Scopes can show you quite quickly what's wrong with a green screen but you could do the same thing with a spot meter or a viewfinder with zebras. Often, you have to light a scene while the camera is elsewhere and that's where meters are most useful.

Rob
fausseplanete wrote on 11/22/2008, 4:13 AM
Worth checking the codec properties. For example I once put EX footage through VirtualDub to Cineform, wondered why the levels changed. Was tempted to fix in Vegas Levels FX but more wisely inspected the codec properties (from Vegas Render Propertes and deeper, into Cineform codec's "Configure") discovering that the Cineform codec was not decoding to the levels-space I expected. A quick un-check of the codec's relevant check box fixed that. Had the same issue earlier in my history with DV codecs.
rmack350 wrote on 11/22/2008, 8:38 AM
Yes. For example, Microsoft's DV-AVI decodes differently from Vegas' DV-AVI in some circumstances.
nepule wrote on 11/23/2008, 5:36 AM
Well farss, I certainly expected a more informed posting than the throw away bling line from you, judgeing from previous postings of yours on this forum. Let me explain the set up and all for less than $1k for the wfm/vectorscope and perhaps you might agree.

Firewire o/p from computer into Sony Digital HVR M25 deck set to i/p HDV/DV and e to e o/p. Component rgb and composite into four input channels of the Tektronix 1740 series and then looped thru to the JVC TMH150 (great value for money) monitor fitted with rgb card.

I can then see a parade of rgb, check black levels for crushing, white levels and individual rgb for adjustments and color correction, plus switch to vectorscope for color corrections as well as audio displays and many other video parameters.

All for less than $1k with six months warranty, calibration built in, no computer processor work and a good rugged simple to use accurate instrument, both in the field and in post with no latency on adjustments, and still supported by Tektronix.

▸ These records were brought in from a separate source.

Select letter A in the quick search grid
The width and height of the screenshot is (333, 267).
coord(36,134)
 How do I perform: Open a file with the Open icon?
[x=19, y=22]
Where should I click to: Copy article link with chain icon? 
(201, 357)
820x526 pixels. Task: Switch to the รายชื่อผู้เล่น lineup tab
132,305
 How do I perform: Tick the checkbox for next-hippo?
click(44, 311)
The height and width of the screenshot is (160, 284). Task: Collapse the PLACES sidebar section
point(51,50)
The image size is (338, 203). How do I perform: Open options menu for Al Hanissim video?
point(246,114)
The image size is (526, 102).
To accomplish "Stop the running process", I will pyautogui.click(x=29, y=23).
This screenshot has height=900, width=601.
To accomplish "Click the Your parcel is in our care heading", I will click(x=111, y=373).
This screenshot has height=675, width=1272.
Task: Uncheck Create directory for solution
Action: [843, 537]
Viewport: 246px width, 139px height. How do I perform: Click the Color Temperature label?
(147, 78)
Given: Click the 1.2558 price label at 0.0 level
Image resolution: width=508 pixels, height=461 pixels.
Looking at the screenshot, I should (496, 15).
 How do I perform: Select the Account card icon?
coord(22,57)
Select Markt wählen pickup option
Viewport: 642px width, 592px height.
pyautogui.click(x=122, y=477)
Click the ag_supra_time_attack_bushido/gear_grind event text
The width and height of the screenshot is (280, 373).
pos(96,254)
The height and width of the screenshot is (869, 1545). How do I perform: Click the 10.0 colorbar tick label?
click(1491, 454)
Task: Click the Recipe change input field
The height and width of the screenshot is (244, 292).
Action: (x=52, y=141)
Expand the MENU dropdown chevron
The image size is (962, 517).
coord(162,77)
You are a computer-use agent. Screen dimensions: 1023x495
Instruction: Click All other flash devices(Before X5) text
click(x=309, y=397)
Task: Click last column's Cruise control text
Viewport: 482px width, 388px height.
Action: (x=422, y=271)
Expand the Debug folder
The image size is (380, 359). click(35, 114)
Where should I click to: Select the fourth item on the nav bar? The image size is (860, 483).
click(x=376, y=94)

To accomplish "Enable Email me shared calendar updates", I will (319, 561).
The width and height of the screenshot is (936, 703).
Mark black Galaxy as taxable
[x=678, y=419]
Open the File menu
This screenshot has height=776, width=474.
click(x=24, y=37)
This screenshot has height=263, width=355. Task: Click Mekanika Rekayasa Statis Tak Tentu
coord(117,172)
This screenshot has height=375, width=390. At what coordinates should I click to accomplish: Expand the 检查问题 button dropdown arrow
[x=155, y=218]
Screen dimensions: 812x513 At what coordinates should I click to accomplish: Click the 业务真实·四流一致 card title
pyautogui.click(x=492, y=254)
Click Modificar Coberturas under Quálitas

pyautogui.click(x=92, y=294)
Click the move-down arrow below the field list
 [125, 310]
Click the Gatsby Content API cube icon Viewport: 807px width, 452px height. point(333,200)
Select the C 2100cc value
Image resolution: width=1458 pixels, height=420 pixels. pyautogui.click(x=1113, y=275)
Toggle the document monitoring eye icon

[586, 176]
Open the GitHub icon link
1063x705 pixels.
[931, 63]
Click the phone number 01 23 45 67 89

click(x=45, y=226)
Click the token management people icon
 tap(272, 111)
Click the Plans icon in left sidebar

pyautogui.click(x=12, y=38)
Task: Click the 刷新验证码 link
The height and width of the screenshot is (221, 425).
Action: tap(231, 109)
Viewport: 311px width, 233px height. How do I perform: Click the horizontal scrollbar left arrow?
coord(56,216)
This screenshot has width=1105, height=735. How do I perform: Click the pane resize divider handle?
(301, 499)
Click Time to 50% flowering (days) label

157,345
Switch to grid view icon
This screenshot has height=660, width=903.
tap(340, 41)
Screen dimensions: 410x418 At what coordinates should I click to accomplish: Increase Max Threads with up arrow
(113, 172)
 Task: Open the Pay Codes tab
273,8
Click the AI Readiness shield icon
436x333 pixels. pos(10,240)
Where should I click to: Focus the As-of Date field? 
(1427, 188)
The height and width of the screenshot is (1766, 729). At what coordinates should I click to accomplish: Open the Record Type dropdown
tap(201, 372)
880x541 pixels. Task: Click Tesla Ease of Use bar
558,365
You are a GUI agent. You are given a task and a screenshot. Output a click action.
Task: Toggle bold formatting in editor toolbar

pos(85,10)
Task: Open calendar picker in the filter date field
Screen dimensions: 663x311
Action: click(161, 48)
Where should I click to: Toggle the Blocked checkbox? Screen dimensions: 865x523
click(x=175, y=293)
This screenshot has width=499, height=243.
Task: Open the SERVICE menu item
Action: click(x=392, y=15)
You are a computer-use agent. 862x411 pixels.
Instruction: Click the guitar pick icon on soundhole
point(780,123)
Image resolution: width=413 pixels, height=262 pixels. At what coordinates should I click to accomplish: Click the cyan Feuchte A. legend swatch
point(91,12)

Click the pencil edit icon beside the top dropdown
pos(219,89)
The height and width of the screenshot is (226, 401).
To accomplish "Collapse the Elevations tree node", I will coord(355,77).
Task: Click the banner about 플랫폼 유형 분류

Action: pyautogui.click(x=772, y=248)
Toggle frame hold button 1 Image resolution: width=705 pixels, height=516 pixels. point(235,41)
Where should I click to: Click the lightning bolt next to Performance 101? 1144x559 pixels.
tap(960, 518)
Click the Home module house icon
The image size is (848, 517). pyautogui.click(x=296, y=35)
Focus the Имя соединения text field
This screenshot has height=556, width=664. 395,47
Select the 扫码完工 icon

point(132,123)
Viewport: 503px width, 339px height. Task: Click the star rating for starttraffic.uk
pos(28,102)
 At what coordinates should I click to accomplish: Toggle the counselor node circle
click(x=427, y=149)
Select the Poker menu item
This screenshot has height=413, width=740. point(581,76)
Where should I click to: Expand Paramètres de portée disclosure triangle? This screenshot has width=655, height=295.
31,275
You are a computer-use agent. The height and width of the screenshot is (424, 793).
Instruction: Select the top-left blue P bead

Downsides, traces not in color (who cares), fan makes a noise but so what, and have to view hdv downscaled, but video is video.

I have used this kind of wfm since the late sixties and I am always confident of my work that I put out whether for broadcasting or whatever, especially as it is downstream from the computer.

Think again my friend, this is not about analog being dead or looking good for the clients, or maybe I am just long in the tooth, but sometimes the old simple ways are not total crap.